AIM: This multicenter, open-label study determined safety and efficacy of once-every-other-week administration of darbepoetin alfa for anemia of chronic kidney disease in erythropoietin-naive patients not on dialysis. METHODS: Participants with hemoglobin levels <11.0 g/dl at baseline were administered darbepoetin alfa at an initial dosage of 0.75 microg/kg once every other week. The dose was titrated to achieve and maintain a hemoglobin response, defined as a hemoglobin range of between 11.0 and 13.0 g/dl for up to 24 weeks. The primary end point was the dose of darbepoetin alfa at initial hemoglobin response.

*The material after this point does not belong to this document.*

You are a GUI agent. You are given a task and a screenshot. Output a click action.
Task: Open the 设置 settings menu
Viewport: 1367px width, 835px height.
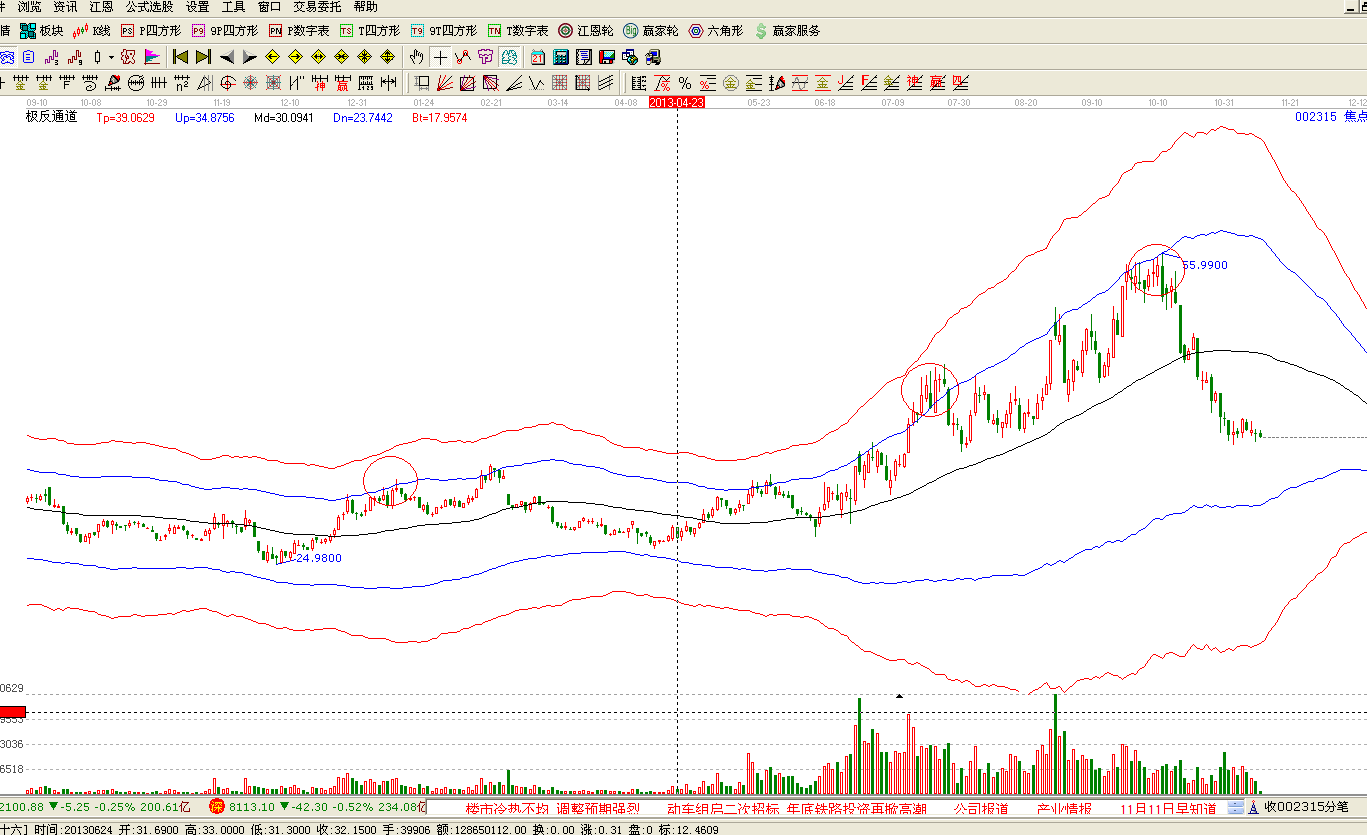(x=197, y=7)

RESULTS: Six hundred and eight patients were enrolled, and 463 completed the study; 95% (95% confidence interval: 0.93, 0.97) of the patients who completed treatment achieved a hemoglobin response. The mean darbepoetin alfa dose at the time of response was 63.5 +/- (SD) 16.9 microg, and the mean time to hemoglobin response was 5.7 +/- (SD) 4.5 weeks. Oral iron therapy was administered to 60% and intravenous iron to 16% of the participants. Darbepoetin alfa was well tolerated, and adverse events were consistent with those expected in patients with chronic kidney disease. CONCLUSION: Darbepoetin alfa administered once every other week is effective and safe for achieving and maintaining target hemoglobin levels in anemic patients with chronic kidney disease.